Directed: edges have a direction. $(u, v) \in E$ does not imply $(v, u) \in E$ . Twitter follows (A follows B ≠ B follows A), citations (paper A cites paper B).

The adjacency matrix of a directed graph is not symmetric. Message passing must distinguish in-edges from out-edges.

Bipartite Graphs

Two disjoint node sets $U$ and $V$ ; edges only between sets, never within. User-item interaction graphs (recommendations), document-word graphs (topic modeling), drug-target networks.

$G = (U, V, E), \quad E \subseteq U \times V$

Bipartite structure is exploited by specialized architectures. Many recommendation GNNs (LightGCN, NGCF) treat the user-item graph as bipartite.

Heterogeneous Graphs

Multiple node types and edge types. A knowledge graph has entities (people, places, concepts) connected by different relation types (born_in, works_at, part_of). Academic networks have papers, authors, venues, with different edge types (authored, published_at, cites).

A heterogeneous graph is defined as $G = (V, E, \phi, \psi)$ where $\phi: V \to \mathcal{A}$ maps nodes to types and $\psi: E \to \mathcal{R}$ maps edges to relation types.

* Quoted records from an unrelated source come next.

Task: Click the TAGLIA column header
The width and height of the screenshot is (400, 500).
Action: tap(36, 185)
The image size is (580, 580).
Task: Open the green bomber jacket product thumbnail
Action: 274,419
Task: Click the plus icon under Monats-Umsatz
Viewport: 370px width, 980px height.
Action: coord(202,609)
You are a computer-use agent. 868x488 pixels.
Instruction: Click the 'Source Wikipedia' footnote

Specialized architectures (HAN, RGCN, HGT) handle heterogeneous graphs by learning separate transformations per relation type.

Dynamic Graphs

Edges appear and disappear over time. A transaction network changes with every new transaction. A social network changes as friendships form and dissolve.

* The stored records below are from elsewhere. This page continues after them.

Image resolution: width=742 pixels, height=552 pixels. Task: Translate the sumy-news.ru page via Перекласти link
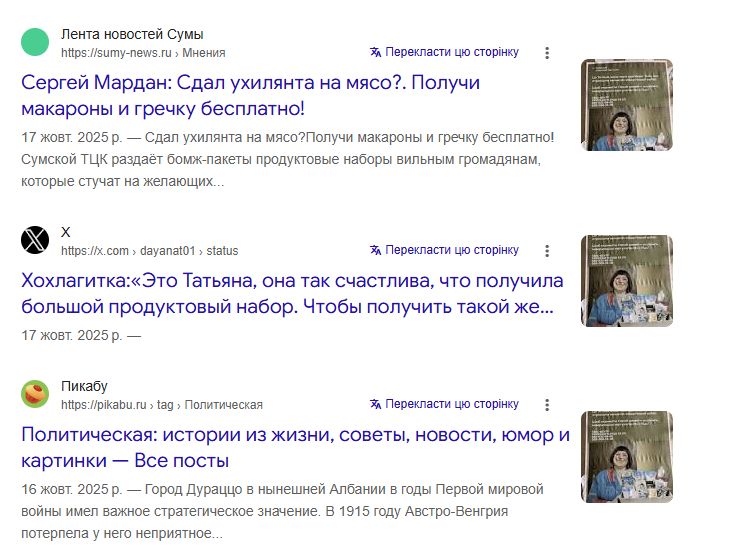pyautogui.click(x=452, y=52)
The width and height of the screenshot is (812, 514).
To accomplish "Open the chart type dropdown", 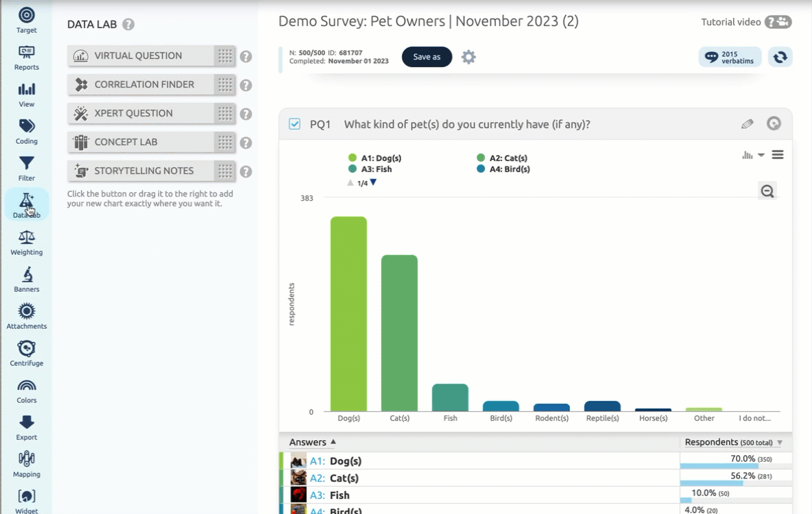I will click(752, 156).
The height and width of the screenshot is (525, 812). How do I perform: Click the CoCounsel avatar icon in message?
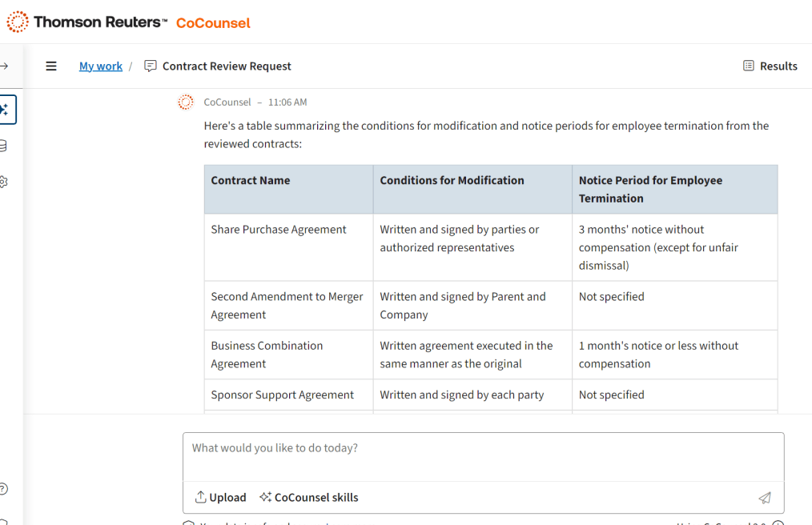pyautogui.click(x=186, y=102)
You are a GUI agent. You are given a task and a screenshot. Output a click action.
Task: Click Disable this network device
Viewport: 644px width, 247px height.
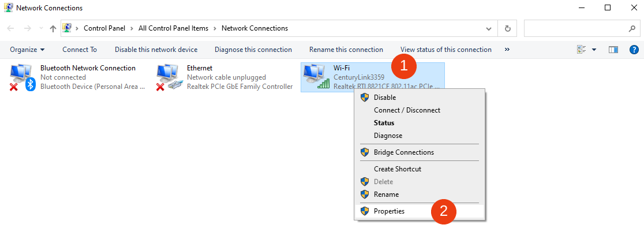coord(156,50)
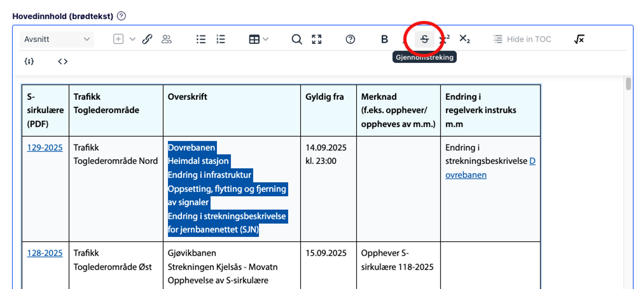Apply subscript formatting
Screen dimensions: 644x289
464,39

Dynamic GNNs (TGAT, TGN) incorporate temporal information - when was the edge created, how long ago, what is the recency weighting.

Knowledge Graphs

Directed graphs of (entity, relation, entity) triples: (Einstein, born_in, Germany), (Germany, located_in, Europe). Relation types have semantic meaning. Models like TransE, DistMult, RotatE, and GNN-based approaches learn entity embeddings that predict missing triples (knowledge graph completion).

Why CNNs Cannot Work on Graphs

CNNs revolutionized image processing by exploiting the grid structure of pixels. The key properties CNNs require:

Fixed, regular topology - every interior pixel has exactly 8 neighbors in the same relative arrangement
Spatial locality - nearby pixels are semantically related
Translational equivariance - a feature detector valid at position (10, 10) is valid at (50, 50)
Canonical ordering - the 3×3 patch around any pixel has a fixed, consistent layout

Graphs violate all four:

Grid (image):                Graph:

■ ■ ■ ■ ■               A --- B
■ ■ ■ ■ ■                \   / \
■ ■ ■ ■ ■                 C     D
■ ■ ■ ■ ■                       |
■ ■ ■ ■ ■                       E

Every pixel: 8 neighbors.     Degrees: A:2, B:3, C:2, D:2, E:1
Fixed 3×3 kernel applies.     No kernel size fits all nodes.
Same at every location.       No positional reference frame.

Variable neighborhood size: A CNN kernel has a fixed footprint (3×3 = 9 inputs). A graph node might have 1 neighbor or 10,000 neighbors. You cannot design a single kernel that handles this.

No canonical ordering: The 8 pixels around a pixel have a natural order (top-left, top, top-right, ...). The neighbors of a graph node have no natural order. Any permutation of the neighbor list must produce the same output - operations must be permutation invariant.

No shared spatial structure: CNN translational equivariance assumes the same visual pattern (edge, curve, eye) appears the same way wherever it appears in the image. In a graph, two nodes at the "same position" in different subgraphs may have completely different structural roles. The concept of "position" does not generalize.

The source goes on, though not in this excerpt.